Wel iets positiefs? In onze maatschappij waar normaal-zijn de maat van alle dingen is geworden en iedereen die maar iets afwijkt gediagnosticeerd wordt met een gedragsstoornis, bepleit Nusselder dat een buitengewone geest niet gestoord hoeft te zijn. En dat is verfrissend. Hij schetst een mogelijkheid Van Gogh te zien als tragische held op zoek naar zijn heilige graal. Hij ziet de kleuren in Van Goghs latere schilderijen dan ook niet als het product van een bijna krankzinnige man maar als verschijningsvormen van de wereld die binnendringen in een uitzonderlijke geest. Voor Nusselder was Van Gogh een man die worstelde met zijn verlangens en de meest authentieke versie van zichzelf probeerde te zijn in een maatschappij die daar niet voor open stond. Net als Van Gogh kampen mensen ook nu nog dagelijks met de vraag hoe ze een gevoelde leemte kunnen vullen. De grote toename aan consumptie, psychologen, zelfhulpboeken en andere spirituele ontwikkelingen leveren het bewijs hiervoor, zo Nusselder. Toegegeven, het romantische beeld van de versmaden kunstenaar die eenzaam sterft, niet begrepen door zijn tijdgenoten is cliché maar het kan hier net.

Nusselders pagina’s zijn gevuld met een brede psychoanalyse van Van Gogh gebaseerd op zijn biografie waardoor ik als lezer het gevoel krijg dat Vincent model stond voor dit cliché. Tegen het einde van het boek is Van Gogh de personificatie van de menselijke zoektocht naar andere vormen van waarheidsvinding die in dichtvorm worden verteld.

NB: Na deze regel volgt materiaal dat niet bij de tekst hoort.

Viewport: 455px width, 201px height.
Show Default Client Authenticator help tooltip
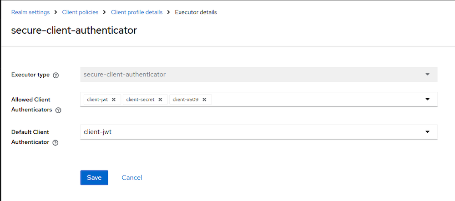point(56,143)
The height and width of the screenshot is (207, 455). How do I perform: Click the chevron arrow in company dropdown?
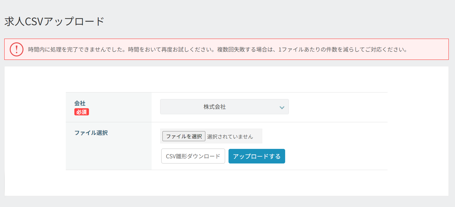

Maar waar blijft de kunst? “Ik heb een verschrikkelijke behoefte aan, zal ik het woord maar uitspreken – aan religie. Dus ga ik ’s nachts naar buiten om de sterren te schilderen”, citeert hij Vincent. Waarom gaat Nusselder hier niet verder op in? Waarom een psychoanalyse van Van Gogh én een filosofie van zijn verlangen enkel op basis van zijn levensverhaal, als juist het gedicht, en dat is bij Van Gogh zijn werk, volgens Nusselder de enige manier is om het heilsverlangen symbolisch te benaderen? Zo gezien is de boekomslag waarop ‘Sterrennacht’ prijkt misleidend. Nergens wordt dit schilderij tot onderwerp gemaakt. Terwijl juist de manier waarop een kunstenaar iets in beelden uitdrukt en communiceert veelbetekenend is omdat het niet dezelfde logica volgt als zijn verbale uitspraken.

Uit recent onderzoek blijkt ook dat Vincent erin slaagde de dynamiek van het licht te vangen in ronde cirkelbewegingen en zo het concept ’turbulente stroming’ in zijn ‘Starry Starry Night’ wist vast te leggen. Ik had graag willen lezen welke meerwaarde psychoanalyse als methode een filosofie van het verlangen kan bieden om inzicht te creëren hoe Van Gogh (onbewust?) in staat was beweging, vloeistof en licht waar te nemen om het vervolgens op een manier te verbeelden die voor de meesten van ons ontoegankelijk is.

De insteek van het boek is interessant maar de uitwerking laat veel vragen open. De hedendaagse verkenningstocht naar de dieptes van het verlangen en de menselijke ziel, die de achterflaptekst beloofde, ontpopte zich als een doolhof van theorieën waarin ik meerdere malen verdwaalde.